Monkeypox (Mpox) skin-care complete guide
Lesion stages, home care, scar prevention

Mpox virus infection causes lymphadenopathy, fever, headache, myalgia, and a skin rash. Most patients recover within weeks on their own. While there is no specific antiviral (treatment is symptomatic), proper skin care reduces secondary bacterial infection, scarring, and transmission risk. This article follows the Taiwan Dermatological Association mpox skin-care guidelines.

Emergency reminder:If you have ocular involvement, severe genital or anal symptoms, inability to eat, breathing difficulty, persistent high fever, or are immunocompromised, seek immediate medical attention. This article is for home-care reference only and does not replace professional medical evaluation.

What is Mpox?

Mpox (formerly monkeypox) is caused by an orthopoxvirus related to smallpox. The 2022-onward global outbreak (Clade IIb) has been the largest, with sustained human-to-human transmission primarily through close contact (including sexual contact). Clade I is more severe and is currently spreading in parts of Africa.

Clinical Presentation

  • Incubation: 5-21 days (median 7-10 days)
  • Prodrome: fever, myalgia, lymphadenopathy (helpful distinguishing feature from smallpox)
  • Rash: macules → papules → vesicles → pustules → crusts → desquamation, often painful, may be umbilicated. Often genital / perianal / oral mucous membranes in current outbreak (vs face / palms in classic).
  • Course: 2-4 weeks total; contagious until all lesions crust and new skin forms

Diagnosis

  • Clinical + lesion swab PCR (CDC reference lab)
  • Differential: HSV, syphilis, secondary syphilis, varicella, hand-foot-mouth, molluscum
  • HIV, syphilis, gonorrhea / chlamydia screening recommended

Treatment

  • Mostly supportive: pain control (NSAIDs, opioids if severe), wound care, oral care for mucosal involvement
  • Tecovirimat (TPOXX): antiviral for severe disease, immunocompromised, pregnant, pediatric, mucosal severe involvement (compassionate use program)

(Available data)

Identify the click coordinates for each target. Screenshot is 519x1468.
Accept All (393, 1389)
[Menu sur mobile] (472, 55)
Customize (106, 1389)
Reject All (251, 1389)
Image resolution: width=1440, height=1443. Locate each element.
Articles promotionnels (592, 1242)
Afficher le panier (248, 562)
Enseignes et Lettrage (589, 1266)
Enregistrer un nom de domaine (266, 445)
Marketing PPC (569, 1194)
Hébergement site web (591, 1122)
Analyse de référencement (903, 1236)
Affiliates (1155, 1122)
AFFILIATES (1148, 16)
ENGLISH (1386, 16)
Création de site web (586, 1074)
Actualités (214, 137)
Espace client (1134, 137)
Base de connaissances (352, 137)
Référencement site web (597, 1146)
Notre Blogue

(Exercise tasks)
A – What incubation period does the mpox skin-care guide give?
B – List every condition that the mpox skin-care guide names in its differential diagnosis.
C – Resume the mpox skin-care guide from the point where the text stops.
The data are unrelated material, separate from the mpox skin-care guide.

(Answers by item)
A – 5-21 days, with a median of 7-10 days.

B – HSV, syphilis, secondary syphilis, varicella, hand-foot-mouth, and molluscum.

C –
  • Brincidofovir, vaccinia immune globulin: severe / refractory cases
  • Vaccination: JYNNEOS (MVA-BN) — 2-dose, both pre-exposure (high-risk groups) and post-exposure (within 4-14 days)

Skin Care During Mpox

  • Keep lesions clean and dry; avoid scratching to prevent secondary bacterial infection
  • Topical antiseptics (chlorhexidine, povidone-iodine) for crusted areas
  • Topical antibiotic (mupirocin) if signs of bacterial superinfection
  • Cover lesions when possible to reduce transmission
  • Manage post-inflammatory hyperpigmentation / scarring after resolution: sunscreen, time, scar care

Prevention & Isolation

  • Avoid close skin-to-skin contact with confirmed cases until fully crusted and healed
  • Don't share bedding, towels, clothing
  • Wash hands; use PPE for healthcare workers
  • JYNNEOS vaccine for high-risk groups (sexual networks with confirmed exposure, MSM with multiple partners, healthcare workers)
  • Notify close contacts; help them seek post-exposure prophylaxis if eligible

Summary

Mpox is mostly self-limiting in healthy adults but can be severe in immunocompromised, pregnant, and pediatric patients. Early recognition, isolation, and skin care prevent secondary infection and limit transmission. Vaccination is highly effective for high-risk groups and post-exposure.